Liz Guthridge is a results-oriented, award-winning change leadership coach and consultant with extensive communication experience. She specializes in supporting department leaders of organizations who are introducing complex new initiatives or making other changes that may confuse, disrupt or upset internal stakeholders. Connect Consulting is an independent and specialized management-consulting firm focused on clear and credible change that sticks.

An Excerpt from a past podcast: Connecting People

Joe:  Could you explain smart mob organizing for me?

Liz: Smart mob organizing came from the book about a decade ago called “Smart Mobs: The Next Social Revolution.” Back then, the concept was about giving power to the mobile many. Over the past 10 years it’s evolved, especially inside organizations, which is where I work and play, about bringing together a group of employees for a common business purpose. You generally use technology and electronic media or classic technology like the Powernoodle I mentioned. One of the advantages of doing it with the technology as opposed to in person is that you can cast a wider net and get more people to participate in more geographical areas. You don’t have to all be in person. You can hear more diverse voices because of that, especially the ones who are quiet, who are not necessarily going to speak up in you’re in a face?to?face session.
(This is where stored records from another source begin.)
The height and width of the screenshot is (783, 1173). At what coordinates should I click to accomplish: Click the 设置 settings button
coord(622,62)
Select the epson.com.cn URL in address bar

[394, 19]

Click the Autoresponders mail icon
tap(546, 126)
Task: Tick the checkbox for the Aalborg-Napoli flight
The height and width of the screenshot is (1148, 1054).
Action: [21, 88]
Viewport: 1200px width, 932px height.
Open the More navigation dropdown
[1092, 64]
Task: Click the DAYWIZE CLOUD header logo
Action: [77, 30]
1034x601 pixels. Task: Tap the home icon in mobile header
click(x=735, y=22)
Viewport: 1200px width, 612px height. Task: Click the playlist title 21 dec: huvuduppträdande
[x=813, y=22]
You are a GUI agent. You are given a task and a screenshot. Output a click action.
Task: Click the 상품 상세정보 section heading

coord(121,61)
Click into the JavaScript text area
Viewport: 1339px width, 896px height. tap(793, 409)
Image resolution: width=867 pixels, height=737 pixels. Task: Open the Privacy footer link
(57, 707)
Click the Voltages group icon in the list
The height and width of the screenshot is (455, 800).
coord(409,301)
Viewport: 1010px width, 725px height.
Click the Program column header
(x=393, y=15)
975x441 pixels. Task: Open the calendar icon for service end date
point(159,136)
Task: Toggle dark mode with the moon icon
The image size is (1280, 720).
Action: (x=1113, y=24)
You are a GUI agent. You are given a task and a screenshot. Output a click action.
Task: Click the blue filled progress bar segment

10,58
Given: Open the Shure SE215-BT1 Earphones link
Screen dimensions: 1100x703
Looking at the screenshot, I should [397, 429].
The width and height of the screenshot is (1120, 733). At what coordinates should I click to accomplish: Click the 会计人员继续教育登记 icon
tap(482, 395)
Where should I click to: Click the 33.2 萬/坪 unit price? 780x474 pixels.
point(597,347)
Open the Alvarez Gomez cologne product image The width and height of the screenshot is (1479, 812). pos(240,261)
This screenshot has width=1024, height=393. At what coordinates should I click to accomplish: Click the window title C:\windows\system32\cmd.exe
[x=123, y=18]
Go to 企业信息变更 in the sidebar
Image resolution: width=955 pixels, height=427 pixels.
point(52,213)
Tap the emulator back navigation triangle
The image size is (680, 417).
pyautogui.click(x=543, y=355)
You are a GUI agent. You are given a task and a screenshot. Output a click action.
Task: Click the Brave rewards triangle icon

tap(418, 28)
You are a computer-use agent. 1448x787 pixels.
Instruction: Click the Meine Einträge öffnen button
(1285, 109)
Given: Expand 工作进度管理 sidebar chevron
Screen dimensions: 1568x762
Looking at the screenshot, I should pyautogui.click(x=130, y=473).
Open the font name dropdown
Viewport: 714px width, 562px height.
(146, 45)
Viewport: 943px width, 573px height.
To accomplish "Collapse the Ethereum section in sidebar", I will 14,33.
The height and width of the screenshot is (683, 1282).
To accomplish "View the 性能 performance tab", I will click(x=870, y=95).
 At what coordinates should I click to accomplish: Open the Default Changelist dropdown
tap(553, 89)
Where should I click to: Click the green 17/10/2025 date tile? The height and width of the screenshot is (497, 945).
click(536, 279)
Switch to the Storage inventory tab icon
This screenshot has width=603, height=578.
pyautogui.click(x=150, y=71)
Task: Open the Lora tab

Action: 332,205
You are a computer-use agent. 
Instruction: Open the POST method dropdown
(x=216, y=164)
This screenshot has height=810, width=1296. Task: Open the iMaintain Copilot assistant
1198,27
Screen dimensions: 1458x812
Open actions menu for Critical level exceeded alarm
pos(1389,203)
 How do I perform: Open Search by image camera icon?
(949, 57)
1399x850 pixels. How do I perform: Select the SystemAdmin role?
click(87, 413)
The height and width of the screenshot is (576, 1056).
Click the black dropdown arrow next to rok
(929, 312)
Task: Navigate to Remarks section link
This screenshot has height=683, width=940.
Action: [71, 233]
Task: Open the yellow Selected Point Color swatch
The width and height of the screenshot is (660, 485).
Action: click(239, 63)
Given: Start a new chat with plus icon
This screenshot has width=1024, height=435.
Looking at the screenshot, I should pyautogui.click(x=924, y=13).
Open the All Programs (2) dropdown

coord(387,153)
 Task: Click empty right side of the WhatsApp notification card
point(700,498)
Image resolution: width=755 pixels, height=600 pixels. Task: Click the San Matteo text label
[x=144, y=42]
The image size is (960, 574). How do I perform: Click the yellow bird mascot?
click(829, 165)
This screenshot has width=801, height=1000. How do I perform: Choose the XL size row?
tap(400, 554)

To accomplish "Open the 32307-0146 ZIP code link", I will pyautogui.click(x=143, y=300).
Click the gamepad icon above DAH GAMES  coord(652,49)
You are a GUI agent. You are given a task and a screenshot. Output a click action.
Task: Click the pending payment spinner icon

It’s also really well when you want to do something quickly because you could run a session, get people to generate ideas. You can do it in, depending upon the complexity, as little as 90 minutes or so from start to finish. Or you could spread it out over a week or several weeks, depending upon how much people need to do, think about it, and do other things.

So, for example, I recently did for one of the professional associations I work with, they were doing their, it’s kind of embarrassing for them to admit, first strategic plan. They were gathering in the Bay Area, which is not too far from where I am, but we only had basically that seven hours to work in total. They had to have a regular meeting as well, a business meeting.

What we did through Powernoodle was to do a SWOT analysis, and we did a SWOT analysis with a double T, not only looking at threads but also trends. I had a question for each. They had a committee setup to be working on their mission statement, and that committee had gotten totally bogged down. We did a smart mob organizing around the mission statement.

By the time they got together in the Bay Area and we had finished the smart mob organizing and I had looked at all the data, put it together for them in a report which we presented, we were able to come up with a very sound, strategic plan. Basically, a one?pager was objectives, goals, and tactics in five hours.

Joe: It sounds like reverse school or reverse learning? where you bring the homework into the classroom.

Liz:  Exactly. It’s perfect for flip learning, yes.